But, next, we may suppose a case where the unsaved one will not remain. Very well, “If the unbelieving depart, let him depart.” You cannot do anything about it. “A brother or a sister is not under bondage in such cases.” But then, you see, you live your own life in widowhood to the glory of the Lord Jesus. Do not look around for another mate. If the unbelieving depart, then you devote yourself to Christ and His glory and keep on praying for the wandering one, for “God hath called us to peace. For what knowest thou, O wife, whether thou shalt save thy husband?” Even though he is gone, even though he has left the home, keep on praying for him, for how do you know when God may intervene and bring him back penitent and brokenhearted to try to make up for the willfulness of the past by living a kindly devoted life with you. Farther on we read, “How knowest thou, O man, whether thou shalt save thy wife?” She has gone because you love Jesus and she does not. Do not be too hard in your thoughts, pray and ask yourself, “Was there something in me that should have been different that turned her away? If I had a little more grace and Christlikeness, might she have remained?” Bear her up before God, and if the day comes that she is ready to return, receive her as God receives His erring ones when they come back to Him.

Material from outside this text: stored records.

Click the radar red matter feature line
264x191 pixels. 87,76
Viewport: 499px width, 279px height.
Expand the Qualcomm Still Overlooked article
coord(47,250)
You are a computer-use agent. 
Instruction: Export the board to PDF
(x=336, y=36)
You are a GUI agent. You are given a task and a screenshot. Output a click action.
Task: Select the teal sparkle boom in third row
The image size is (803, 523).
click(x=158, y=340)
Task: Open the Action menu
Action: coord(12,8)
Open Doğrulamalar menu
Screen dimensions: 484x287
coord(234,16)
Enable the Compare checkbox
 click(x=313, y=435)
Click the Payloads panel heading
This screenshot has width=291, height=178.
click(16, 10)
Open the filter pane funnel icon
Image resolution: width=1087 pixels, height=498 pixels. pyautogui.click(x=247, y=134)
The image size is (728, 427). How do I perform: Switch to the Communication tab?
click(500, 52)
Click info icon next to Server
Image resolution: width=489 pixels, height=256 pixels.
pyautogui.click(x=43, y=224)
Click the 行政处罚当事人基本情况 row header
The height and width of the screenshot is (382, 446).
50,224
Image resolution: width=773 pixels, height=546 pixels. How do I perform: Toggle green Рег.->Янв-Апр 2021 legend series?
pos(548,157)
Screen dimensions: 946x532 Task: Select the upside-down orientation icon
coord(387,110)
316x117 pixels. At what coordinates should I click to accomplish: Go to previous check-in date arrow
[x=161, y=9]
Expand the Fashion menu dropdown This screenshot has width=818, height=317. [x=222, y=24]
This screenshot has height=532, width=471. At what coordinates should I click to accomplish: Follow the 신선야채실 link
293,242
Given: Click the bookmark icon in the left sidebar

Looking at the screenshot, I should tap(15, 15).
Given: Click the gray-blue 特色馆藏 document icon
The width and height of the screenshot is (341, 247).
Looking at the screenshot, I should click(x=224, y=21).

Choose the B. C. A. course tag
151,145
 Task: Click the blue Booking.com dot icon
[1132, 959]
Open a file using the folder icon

“But as God hath distributed to every man, as the Lord hath called every one, so let him walk. And so ordain I in all churches.” These are not just matters with which we may play fast and loose. If you are a Christian and a member of a Christian church, these are divine requirements concerning the marriage relationship ordained for all the churches.
Why is God so insistent about this? Because from the beginning it was His thought that the marriage relationship should set forth the union between Christ and His redeemed, and when people are married they take each other for life. Many of you remember when you stood before the minister and he said, “Do you take this woman to be your lawfully wedded wife? Will you love, honor, and cherish her so long as you both shall live?” and you said, “I will.” Have you lived up to it? And you remember when he said to the woman, “Do you take this man to be your lawfully wedded husband? Will you love, honor, and obey him so long as you both shall live?” and you answered, “I will.” Does your conscience tell you that you have been true to that vow? You entered into a relationship that day that pictures the relationship between the soul and the Savior. Away back in the Old Testament when Rebecca had become the affianced wife of Isaac, they thought she should not leave her home immediately and so decided to call her and see what she had to say about it. They put the question, “Wilt thou go with this man?” and without a moment’s hesitation she answered, “I will go,” and she went across the desert to be united to Isaac.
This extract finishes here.